##### Provided records #####
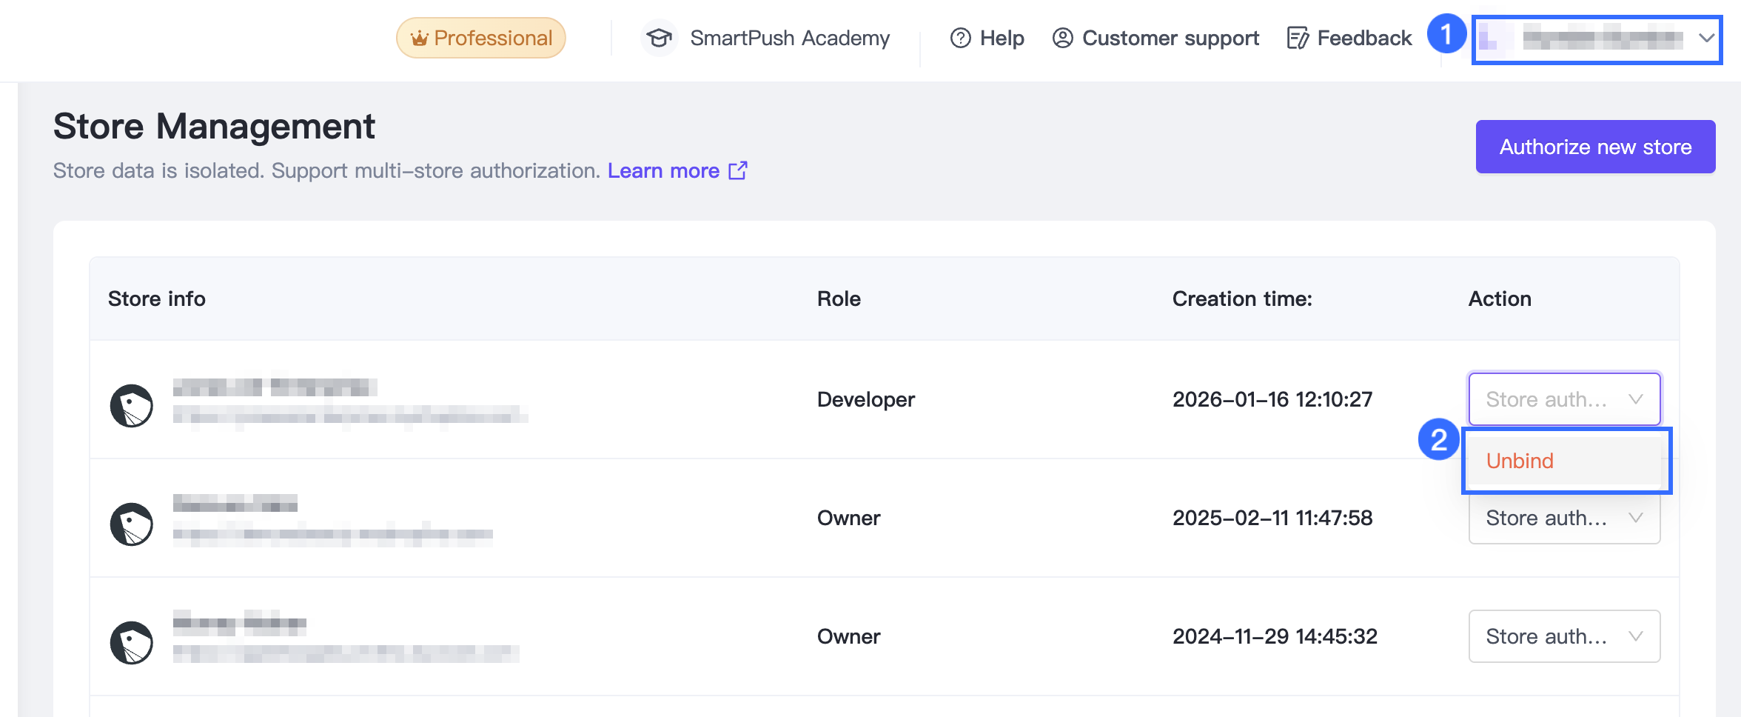Click the Developer store's logo icon
1741x717 pixels.
click(132, 405)
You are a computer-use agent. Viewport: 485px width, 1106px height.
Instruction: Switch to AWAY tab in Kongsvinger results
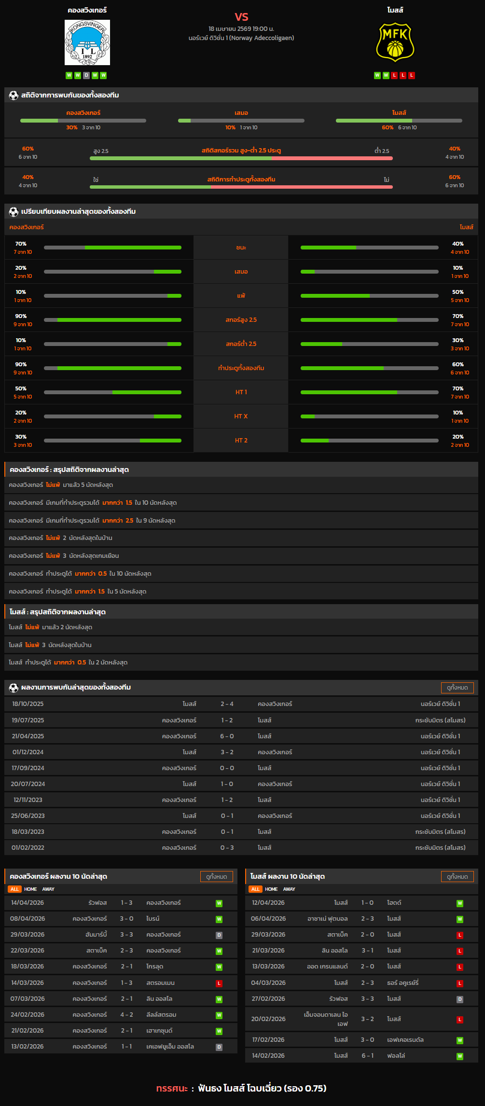click(x=48, y=889)
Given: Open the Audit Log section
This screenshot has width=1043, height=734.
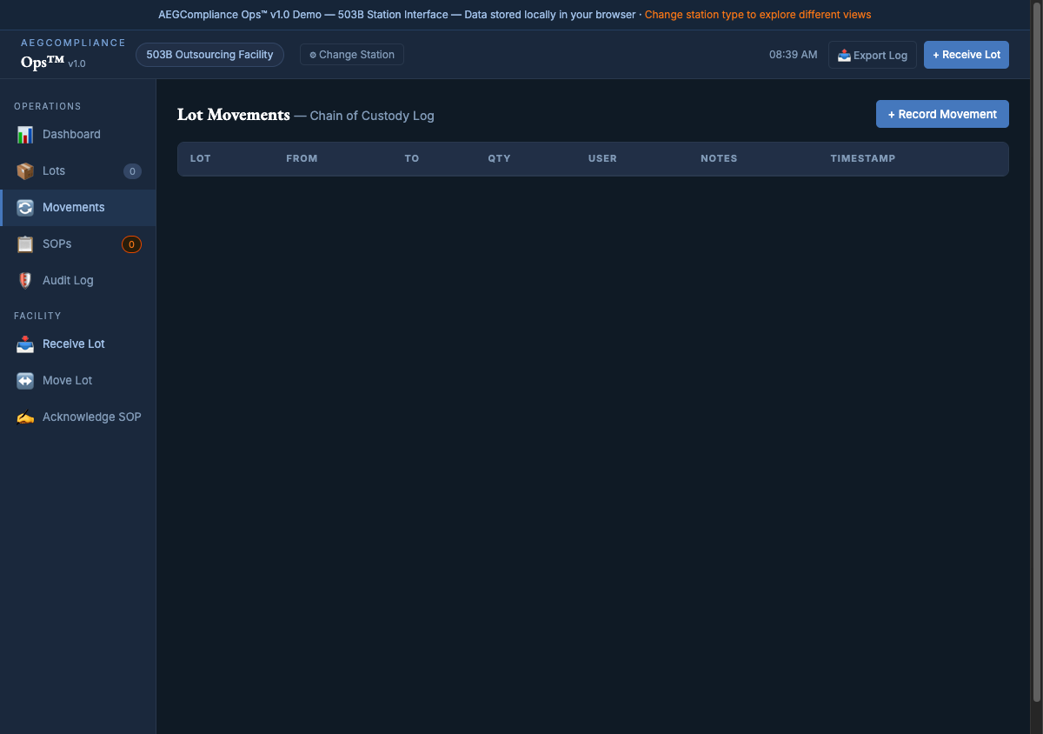Looking at the screenshot, I should [68, 281].
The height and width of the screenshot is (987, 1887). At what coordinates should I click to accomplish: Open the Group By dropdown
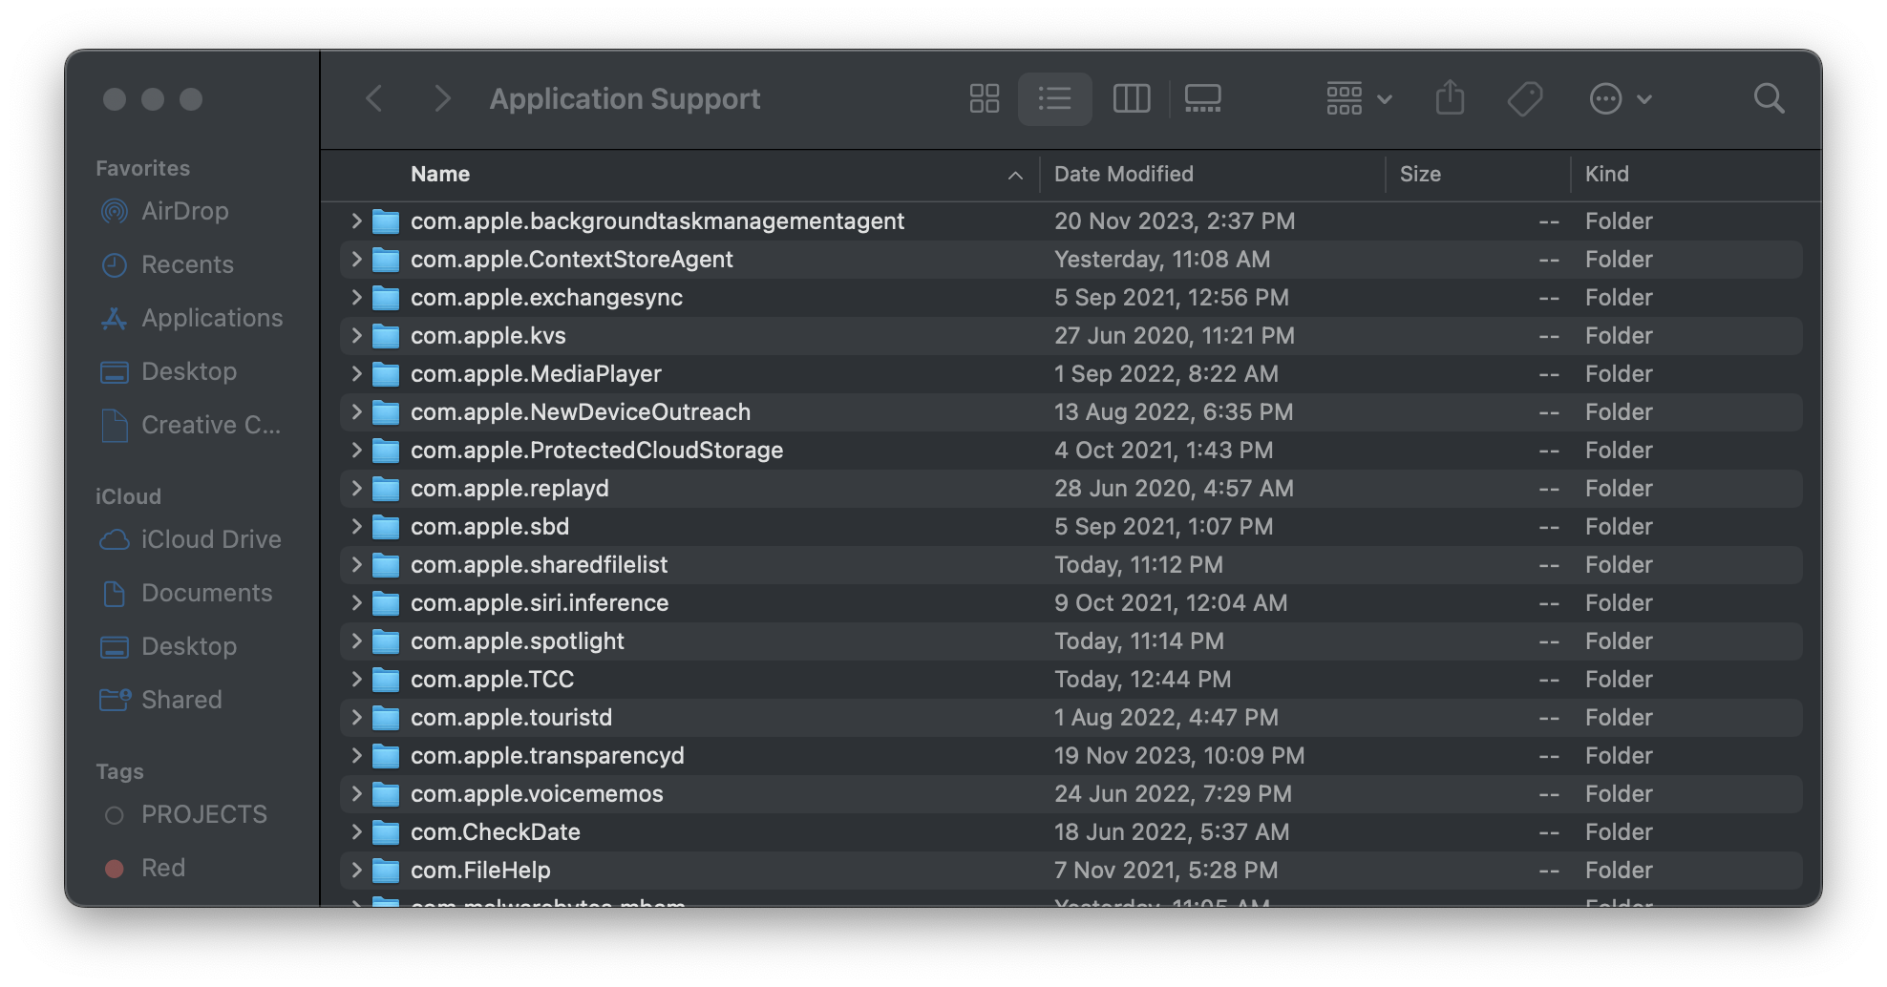coord(1358,98)
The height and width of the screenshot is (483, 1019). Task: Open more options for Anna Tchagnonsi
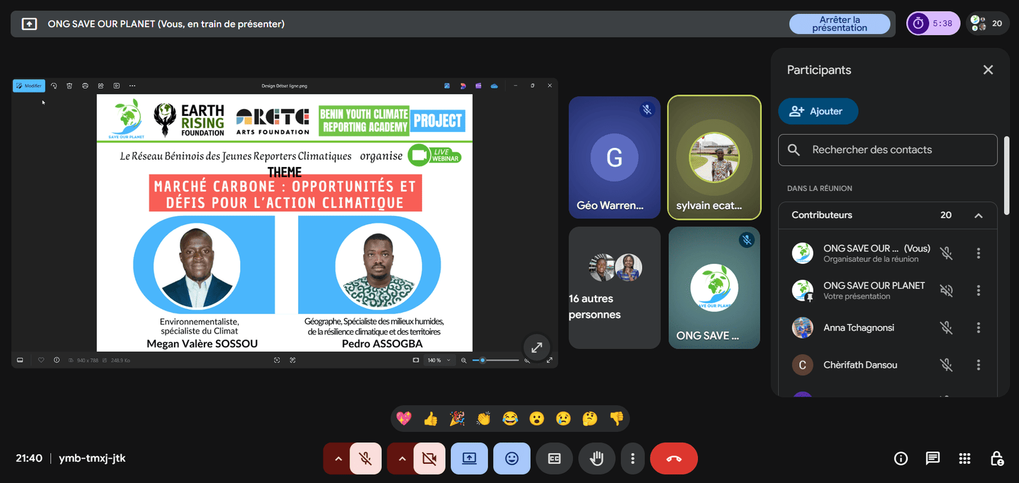click(x=978, y=328)
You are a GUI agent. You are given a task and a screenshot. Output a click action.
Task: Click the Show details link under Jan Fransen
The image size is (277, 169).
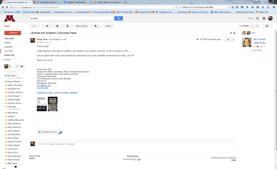coord(257,50)
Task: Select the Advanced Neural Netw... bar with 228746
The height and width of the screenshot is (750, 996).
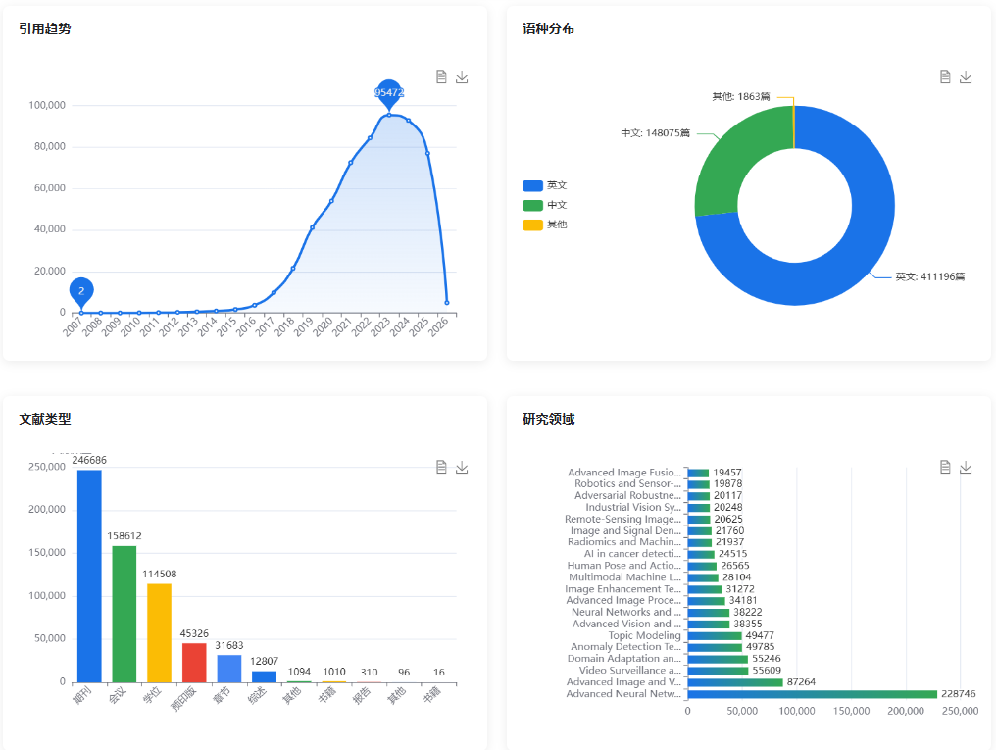Action: pyautogui.click(x=812, y=694)
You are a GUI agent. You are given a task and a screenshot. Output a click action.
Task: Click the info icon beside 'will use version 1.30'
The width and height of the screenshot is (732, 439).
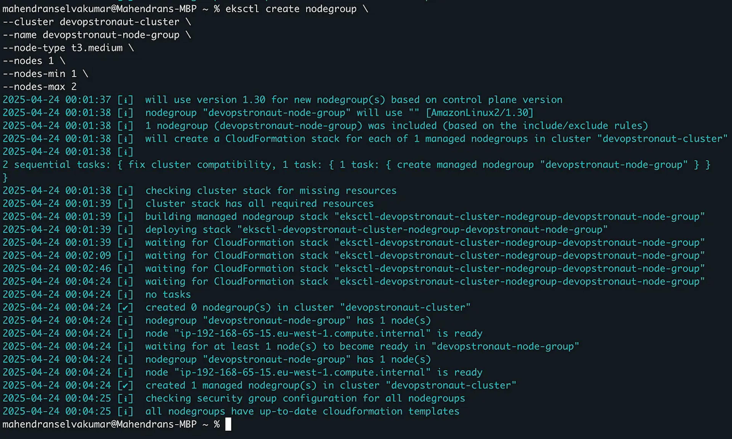(x=125, y=100)

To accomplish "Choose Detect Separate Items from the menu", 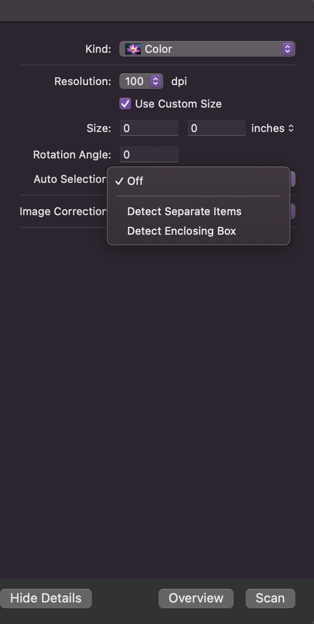I will tap(184, 211).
#####
• [Stated exercise]
Write out everything from the line containing "The height and width of the screenshot is (987, 1887)." down to the line containing "coord(257,50)", keeping the requests, and increase every coordinate in the answers by 137. Leave the pictures out.

• [Answer for the task]
The height and width of the screenshot is (987, 1887). At what coordinates should I click to accomplish: Open the Group By dropdown
coord(1495,235)
The height and width of the screenshot is (483, 1019). Task: Open more options for Anna Tchagnonsi
click(x=1115, y=465)
You are a GUI agent. You are given a task and a screenshot. Output a click action.
Task: Click the Show details link under Jan Fransen
The image size is (277, 169).
coord(394,187)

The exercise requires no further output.